Rural households (including students and small businesses) will gain access to minimum 100/100 Mbps broadband, improving internet for work, education, telehealth, and commerce.
Dedicated appropriations ($650M/year plus $350M/year in loans through FY2026–FY2030) create sustained funding to build and maintain rural broadband networks.
Tribal organizations, colonias, persistent-poverty, and socially vulnerable communities become eligible for grant-only awards, lowering financial barriers to deployment in high-need areas.
Taxpayers fund the program through $650M/year plus $350M/year in loans through 2030, increasing federal spending and long-term fiscal commitments.
Annual caps (15%) on awards to large providers and to States could constrain efficient, large-scale deployments and slow near-term rollout in some areas.
A five-year buildout requirement may be unrealistic for some projects facing permitting, right-of-way, or supply-chain delays, risking grant or loan forfeiture and interrupted service timelines.
Based on analysis of 2 sections of legislative text.

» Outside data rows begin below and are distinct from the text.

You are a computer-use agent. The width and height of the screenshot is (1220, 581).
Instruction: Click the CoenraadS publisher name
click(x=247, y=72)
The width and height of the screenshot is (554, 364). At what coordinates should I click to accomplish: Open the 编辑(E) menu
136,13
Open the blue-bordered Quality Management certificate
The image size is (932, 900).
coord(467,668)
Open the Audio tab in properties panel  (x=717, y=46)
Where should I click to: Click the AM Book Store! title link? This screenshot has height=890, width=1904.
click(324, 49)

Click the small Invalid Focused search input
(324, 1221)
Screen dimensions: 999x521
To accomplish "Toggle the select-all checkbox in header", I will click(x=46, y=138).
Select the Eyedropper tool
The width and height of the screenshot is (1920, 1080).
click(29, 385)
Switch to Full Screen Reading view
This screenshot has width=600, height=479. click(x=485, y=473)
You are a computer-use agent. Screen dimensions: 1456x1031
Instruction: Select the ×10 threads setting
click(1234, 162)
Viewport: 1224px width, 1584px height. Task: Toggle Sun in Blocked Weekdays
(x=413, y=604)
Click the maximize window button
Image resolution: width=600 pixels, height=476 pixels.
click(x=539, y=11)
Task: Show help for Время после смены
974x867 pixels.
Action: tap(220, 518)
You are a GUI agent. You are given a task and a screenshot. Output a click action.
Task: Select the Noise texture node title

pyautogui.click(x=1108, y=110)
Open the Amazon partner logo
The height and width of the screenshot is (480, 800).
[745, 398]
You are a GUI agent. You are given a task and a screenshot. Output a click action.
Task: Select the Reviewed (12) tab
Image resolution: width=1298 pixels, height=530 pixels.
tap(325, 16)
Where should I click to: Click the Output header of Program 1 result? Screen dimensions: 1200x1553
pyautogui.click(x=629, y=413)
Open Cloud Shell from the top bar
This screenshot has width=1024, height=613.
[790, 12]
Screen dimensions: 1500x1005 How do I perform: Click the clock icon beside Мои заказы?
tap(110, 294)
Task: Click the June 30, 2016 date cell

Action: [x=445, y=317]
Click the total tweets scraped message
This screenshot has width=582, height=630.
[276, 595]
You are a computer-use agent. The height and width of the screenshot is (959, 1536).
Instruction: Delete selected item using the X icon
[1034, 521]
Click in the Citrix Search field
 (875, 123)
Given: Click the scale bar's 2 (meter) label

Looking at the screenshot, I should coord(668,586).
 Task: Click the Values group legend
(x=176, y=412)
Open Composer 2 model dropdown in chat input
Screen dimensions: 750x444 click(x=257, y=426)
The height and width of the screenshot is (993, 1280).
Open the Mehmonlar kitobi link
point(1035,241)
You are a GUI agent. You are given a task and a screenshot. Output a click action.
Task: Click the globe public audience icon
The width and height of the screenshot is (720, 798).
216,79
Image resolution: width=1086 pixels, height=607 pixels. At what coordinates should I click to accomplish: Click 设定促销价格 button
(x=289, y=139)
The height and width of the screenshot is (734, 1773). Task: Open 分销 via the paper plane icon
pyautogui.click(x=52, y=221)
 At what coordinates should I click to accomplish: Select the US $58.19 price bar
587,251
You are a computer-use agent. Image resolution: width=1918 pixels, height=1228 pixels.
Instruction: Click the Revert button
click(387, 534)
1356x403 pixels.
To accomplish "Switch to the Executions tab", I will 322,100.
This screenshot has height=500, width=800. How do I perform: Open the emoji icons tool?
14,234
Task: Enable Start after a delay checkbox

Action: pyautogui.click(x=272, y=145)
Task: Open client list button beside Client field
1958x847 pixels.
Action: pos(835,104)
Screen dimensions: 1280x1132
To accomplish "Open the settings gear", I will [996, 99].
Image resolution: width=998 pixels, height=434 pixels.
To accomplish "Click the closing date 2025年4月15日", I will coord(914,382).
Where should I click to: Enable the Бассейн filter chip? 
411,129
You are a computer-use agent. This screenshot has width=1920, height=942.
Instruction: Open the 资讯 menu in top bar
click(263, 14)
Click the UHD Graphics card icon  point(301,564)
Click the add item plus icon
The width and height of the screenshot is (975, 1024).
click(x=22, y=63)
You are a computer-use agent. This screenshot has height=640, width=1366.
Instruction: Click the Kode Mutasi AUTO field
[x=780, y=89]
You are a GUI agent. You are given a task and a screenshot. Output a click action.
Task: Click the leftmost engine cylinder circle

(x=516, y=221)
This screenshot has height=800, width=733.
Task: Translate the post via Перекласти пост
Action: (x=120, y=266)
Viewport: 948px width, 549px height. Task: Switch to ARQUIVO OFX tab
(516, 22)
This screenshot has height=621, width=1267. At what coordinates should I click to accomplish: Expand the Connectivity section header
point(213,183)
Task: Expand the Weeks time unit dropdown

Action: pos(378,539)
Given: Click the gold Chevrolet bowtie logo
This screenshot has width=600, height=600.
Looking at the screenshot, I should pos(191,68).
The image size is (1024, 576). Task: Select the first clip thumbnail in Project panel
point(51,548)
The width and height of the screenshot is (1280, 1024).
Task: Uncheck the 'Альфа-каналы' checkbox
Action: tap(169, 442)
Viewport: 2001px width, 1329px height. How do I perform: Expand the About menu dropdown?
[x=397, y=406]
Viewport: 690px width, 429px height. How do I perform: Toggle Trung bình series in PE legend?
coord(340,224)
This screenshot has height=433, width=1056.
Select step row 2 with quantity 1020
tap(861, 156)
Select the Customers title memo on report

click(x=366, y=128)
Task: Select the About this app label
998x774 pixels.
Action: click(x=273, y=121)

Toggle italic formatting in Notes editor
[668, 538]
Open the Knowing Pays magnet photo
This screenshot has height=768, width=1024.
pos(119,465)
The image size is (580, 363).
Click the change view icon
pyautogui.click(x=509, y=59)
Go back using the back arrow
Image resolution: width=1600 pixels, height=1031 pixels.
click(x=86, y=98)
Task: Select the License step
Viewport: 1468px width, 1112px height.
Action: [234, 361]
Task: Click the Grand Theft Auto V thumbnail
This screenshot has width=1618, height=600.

Introduced October 30, 2025 by Roger Wayne Marshall · Last progress October 30, 2025
Creates a reworked rural broadband grant and loan program that pays to build or upgrade high-speed internet in areas with fewer than 20,000 people. Projects must deliver at least 100 Mbps down and 100 Mbps up, generally serve places where most homes lack 100/20 Mbps, and meet a five-year buildout deadline. The bill sets priorities (including tribal, very small and high-poverty areas, and precision agriculture), caps how much any single state or large provider can receive, allows cost sharing (up to 25%) with waivers for certain communities, and funds technical assistance. It authorizes $650 million per year for grants/combined awards and $350 million per year for additional direct loans for FY2026–FY2030, rescinds certain prior unobligated balances, and ends award authority on September 30, 2030 while repealing a prior statutory provision after 120 days.